On a fairly regular basis I'm asked whether or not we talk to Abraham's birthmom (K - again this is just how I refer to her online, she has a real full name that we use when we talk about her in our home). Sometimes I'm asked if I ever talk to his mom and I have to stop myself from saying like, "well, I try not to talk myself, at least in public." I don't think people would appreciate my humor, or snark.
I also get asked what it's like to be in an open adoption. And while I will happily tell of our experience, I don't really think you can get any idea of what open adoption is like from just one family's perspective. Just as every relationship between two humans is different, so is every relationship between adoptive and birth parents.
But I will say that it truly is a relationship. It's not like a legal or business agreement (for us) where we agree to contact on certain days or times and send x number of pictures and a letter x times a year. Relationship doesn't work that way.

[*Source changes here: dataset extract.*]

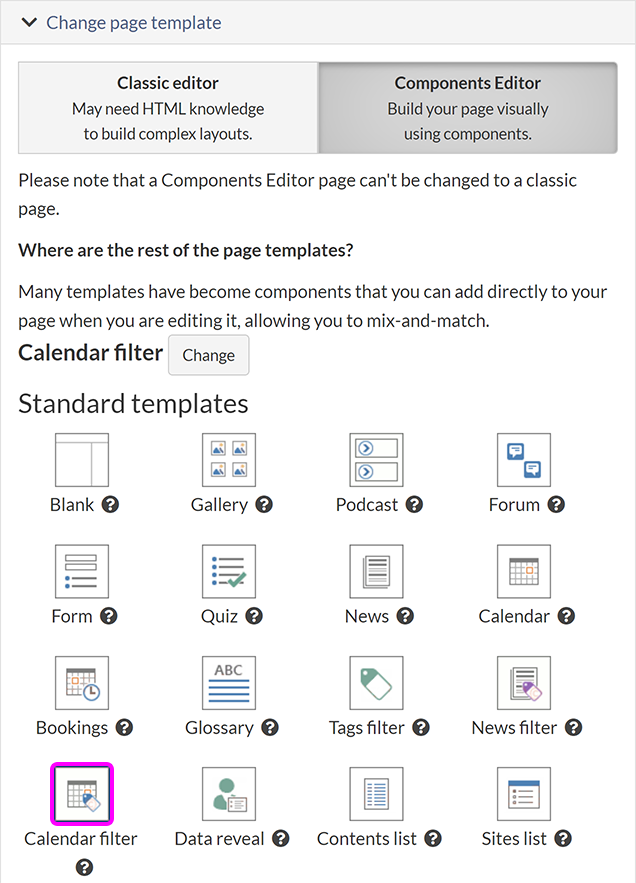Select the Bookings template icon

Per our open adoption communication agreement (a form K filled out specifying how much contact she wanted), the first 6 months we sent her pictures once a month and will send her more on Abraham's first birthday. That's been the only formal part of our communication though.
In real life it looks like it would for some with a close friend of family member who lived several states away that you wanted to keep in touch with. She sends me texts. I send her texts. Sometimes its a few times a week, sometimes several weeks pass and we don't hear from one another. She will ask for a picture or video, I will take one and text it to her.

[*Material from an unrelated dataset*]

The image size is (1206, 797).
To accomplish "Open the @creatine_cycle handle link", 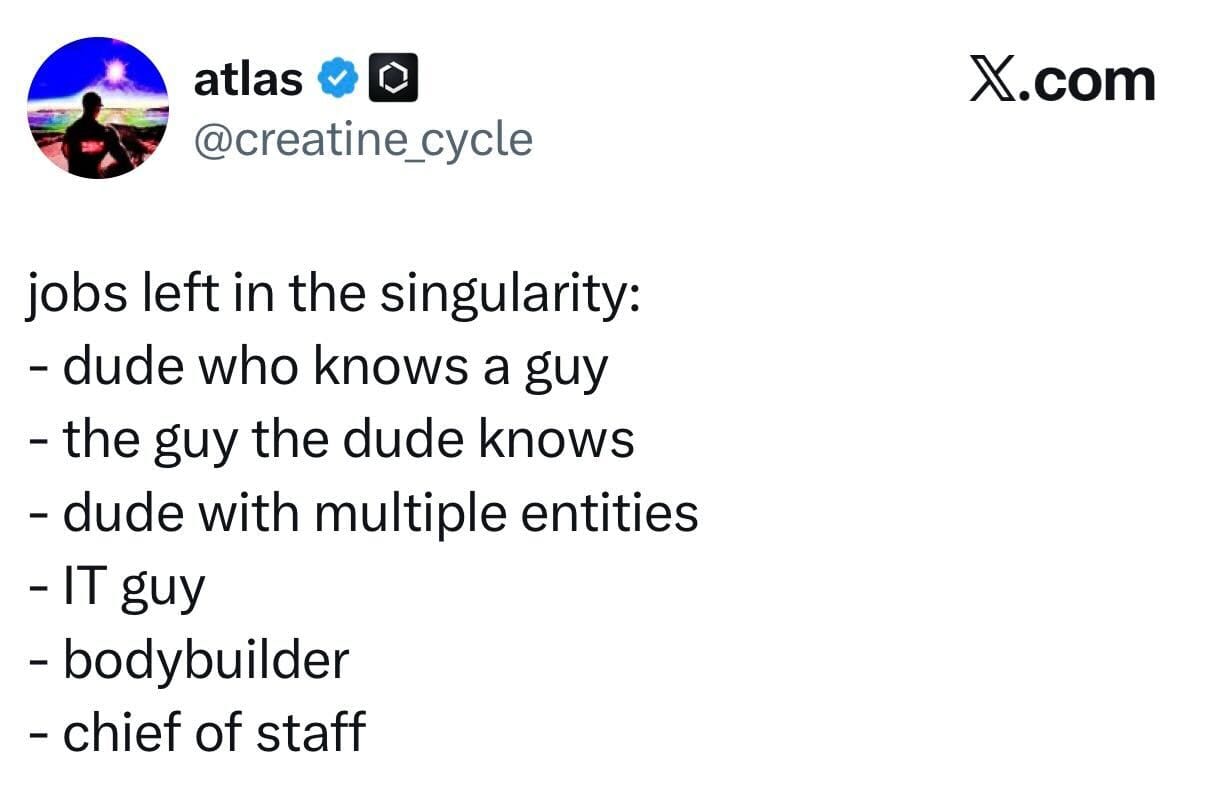I will tap(362, 140).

Most often times our chats (almost exclusively via text message) are just about what Abraham is up to. How he's doing, any new milestones he's hit, and funny new things he's up to. She will also ask how the girls are doing or what our family has been doing. I like to hear about her and her kids are doing, how work is going for her, and what's happening in her world. I keep all the pictures she sends me of her and her kids for Abraham to have some day if he wants them. But also, I keep them so that he sees that we value K in our home and see her as an important piece of his life.
It's to the point now, that if I get a really funny picture of Abraham, Evelyn will ask me if I'm going to send it to Miss K. She's starting to wrap her mind around who K is and what she plays in our lives. I've even had to walk her through some questions when she asked me one day where the mommy is that she grew in. For the record, this wasn't asked in any distress. She just came up to me one day and asked me out of the blue and seemed just as content with the answer that she grew in my tummy than she seemed with the idea that she had grown in someone else's.
I will add though, that the conversations aren't always easy with K. There is some inherent awkwardness (although it has lessened with time) based simply on the fact that our son is also her son, though not in the same way. Sometimes I feel the need to defend myself even though I know I don't really have to. Sometimes I chose not to share things that I might share with others because it makes things complicated (for instance all the medical scares and such we've been through with him).
In the end though I am thankful for the relationship. I'm glad that when Abraham does something new and exciting or I have an adorable picture of him, I can share it with someone who will be just about as excited about it as I am. Someone that shares a deep love for my son and is thrilled to see him growing and thriving. I don't feel like I share the role of mothering with K, but I do share in loving him. And that's good for all involved.